Speech Style Affects Gender Perception
January 6, 2013

Speech Style Influences How We Perceive Gender Of The Speaker

redOrbit Staff & Wire Reports - Your Universe Online

According to a new study, the style of a person´s speech may help listeners guess their gender just as much as the high or low pitch of their voice. A researcher from the University of Colorado Boulder examined transgendered people in the middle of their sexual transformation to figure out how humans associate gender categories with different characteristics of speech.

The study was based on the doctoral research of Lal Zimman, a PhD in linguistics at CU Boulder. While working on his dissertation, Zimman identified and tested two key features of speech besides pitch that humans use to perceive gender — the way people pronounce “s” sounds and the degree to which they intensify certain vocal sounds when they articulate (a feature known to linguists as ℠resonance´).
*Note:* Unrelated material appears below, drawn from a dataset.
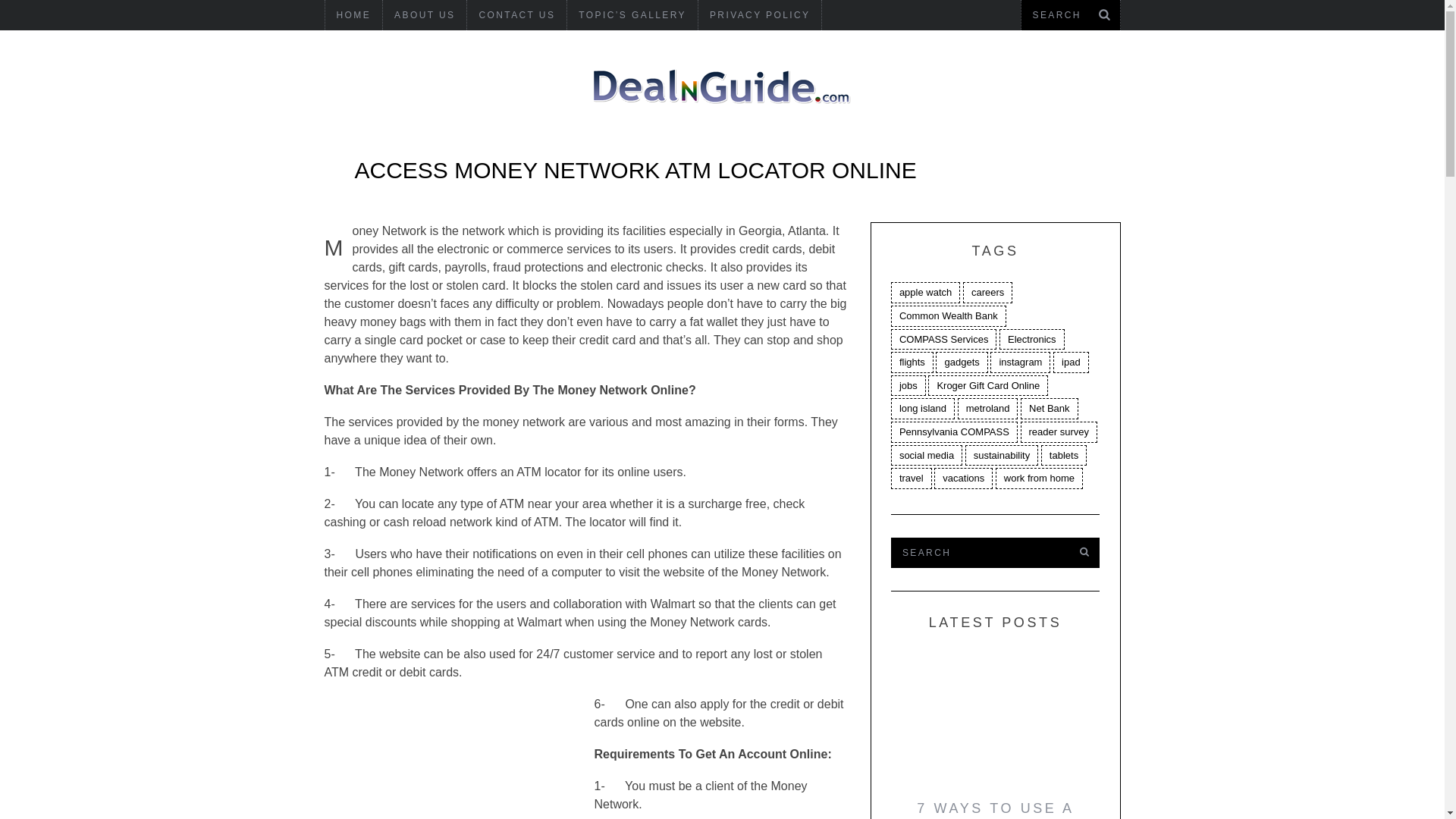
Advertisement (458, 760)
Search (1070, 15)
Search (976, 552)
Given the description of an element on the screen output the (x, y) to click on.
“In the past, gender differences in the voice have been understood, primarily, as a biological difference,” Zimman explained. “I really wanted to look at the potential for other factors, other than how testosterone lowers the voice, to affect how a person´s voice is perceived.”

Specifically, Zimman wanted to find out whether the style of a person´s speech affected how low their voice needed to drop before people began to perceive it as a male voice. In order to do this, Zimman recruited volunteers for his study who were undergoing a sex change from female to male.

One critical step in this process requires the patients to receive regular injections of testosterone, a steroid hormone that is produced naturally in both sexes but at levels 7-8 times higher in men. High testosterone levels are responsible for a number of characteristically male traits, one of which includes the deep tenor of the male voice.

What Zimman discovered was the voices of his participants could have a high pitch yet still be perceived as a male voice if the speaker pronounced their “s” sounds at a lower frequency than the average female. These lower-frequency “s” sounds can be produced by moving the tongue further away from the teeth when speaking.

What this indicates, say experts, is those characteristics we typically associate with male and female speech are not purely biological.

“A high-frequency ℠s´ has long been stereotypically associated with women´s speech, as well as gay men´s speech, yet there is no biological correlate to this association,” said Kira Hall, Zimman´s thesis adviser and Associate Professor of Linguistics and Anthropology at CU Boulder.

“The project illustrates the socio-biological complexity of pitch: the designation of a voice as more masculine or more feminine is importantly influenced by other ideologically charged speech traits that are socially, not biologically, driven.”

Zimman also found vocal resonance influenced the perceived gender of the speakers, although in a somewhat more nuanced manner than “s” sounds or pitch. Vocal resonance is the characteristic that causes a voice to seem like it is emanating from a person´s chest (as in most men) rather than their head (as in most women). Unlike “s” sounds, however, resonance is partly influenced by biology and partly by habit. For instance, vocal resonance is naturally lower when a person´s larynx is farther down in their throats. But when people are young, they also subconsciously learn to modify the position of their larynx when they speak, causing their vocal resonance to go higher or lower depending on whether they train their larynx to go up or down.

Testing the effects of “s” sounds and resonance on people´s gender perceptions proved to be a technical challenge. For the study, Zimman first made digital recordings of the voices of the 15 transgendered participants. In order to test the influence of “s” sounds, he used cutting-edge linguistic software to digitally modify the pitch of each recorded voice, sliding them up and down to more closely resemble the high and low pitches of female and male voices, respectively, while leaving the person´s characteristically female “s” sound in place.

Finally, he played the different voice recordings for a group of listeners and asked them to record whether they thought the voice belonged to a man or a woman. This allowed him to determine how low each participant´s voice had to go before most people started to recognize the voice as belonging to a male speaker.

What he observed was that those participants who made lower-frequency, masculine “s” sounds could still be recognized as male even if the pitch of their voice was in the high range typically associated with women.

Zimman´s results shed light on the complex interplay between biology and socially acquired traits — or, in pop-science parlance, nature vs. nurture — that is involved in how humans learn to associate gender with speech characteristics.

Zimman graduated in August and his research is currently being reviewed for publication. He presented his results on Saturday, January 5th at the 2013 annual meeting of the Linguistic Society of America in Boston.